Repeat the material from its first line up to and including the line with "pyautogui.click(x=180, y=241)".

-- start of EXTRACTED ENTRIES --

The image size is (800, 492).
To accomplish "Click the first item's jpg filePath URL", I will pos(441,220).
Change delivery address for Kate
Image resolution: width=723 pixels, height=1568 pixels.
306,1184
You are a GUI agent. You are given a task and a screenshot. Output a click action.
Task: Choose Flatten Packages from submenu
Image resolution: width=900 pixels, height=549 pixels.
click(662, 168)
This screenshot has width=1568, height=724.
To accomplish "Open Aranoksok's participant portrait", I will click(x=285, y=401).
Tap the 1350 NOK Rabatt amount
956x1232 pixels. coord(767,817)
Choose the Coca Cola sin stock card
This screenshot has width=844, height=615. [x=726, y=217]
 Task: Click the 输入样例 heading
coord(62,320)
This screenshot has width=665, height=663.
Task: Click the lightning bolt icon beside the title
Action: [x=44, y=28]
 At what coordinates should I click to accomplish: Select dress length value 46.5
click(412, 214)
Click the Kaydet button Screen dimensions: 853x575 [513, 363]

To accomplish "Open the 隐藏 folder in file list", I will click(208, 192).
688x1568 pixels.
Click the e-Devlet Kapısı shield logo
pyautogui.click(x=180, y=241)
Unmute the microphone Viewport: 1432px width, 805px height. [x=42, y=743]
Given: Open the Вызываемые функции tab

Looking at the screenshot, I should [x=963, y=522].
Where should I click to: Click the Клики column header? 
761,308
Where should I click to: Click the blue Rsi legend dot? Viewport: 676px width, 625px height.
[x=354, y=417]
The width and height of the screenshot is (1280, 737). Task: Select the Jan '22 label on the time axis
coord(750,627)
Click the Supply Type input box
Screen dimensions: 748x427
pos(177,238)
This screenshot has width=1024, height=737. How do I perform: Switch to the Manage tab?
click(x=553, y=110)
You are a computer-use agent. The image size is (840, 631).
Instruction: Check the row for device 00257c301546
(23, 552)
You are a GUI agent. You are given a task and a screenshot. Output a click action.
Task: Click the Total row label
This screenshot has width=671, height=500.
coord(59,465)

-- end of EXTRACTED ENTRIES --

◆ THE COMPLETED TASK:
The image size is (800, 492).
To accomplish "Click the first item's jpg filePath URL", I will pos(441,220).
Change delivery address for Kate
Image resolution: width=723 pixels, height=1568 pixels.
306,1184
You are a GUI agent. You are given a task and a screenshot. Output a click action.
Task: Choose Flatten Packages from submenu
Image resolution: width=900 pixels, height=549 pixels.
click(662, 168)
This screenshot has width=1568, height=724.
To accomplish "Open Aranoksok's participant portrait", I will click(x=285, y=401).
Tap the 1350 NOK Rabatt amount
956x1232 pixels. coord(767,817)
Choose the Coca Cola sin stock card
This screenshot has width=844, height=615. [x=726, y=217]
 Task: Click the 输入样例 heading
coord(62,320)
This screenshot has width=665, height=663.
Task: Click the lightning bolt icon beside the title
Action: [x=44, y=28]
 At what coordinates should I click to accomplish: Select dress length value 46.5
click(412, 214)
Click the Kaydet button Screen dimensions: 853x575 [513, 363]

To accomplish "Open the 隐藏 folder in file list", I will click(208, 192).
688x1568 pixels.
Click the e-Devlet Kapısı shield logo
pyautogui.click(x=180, y=241)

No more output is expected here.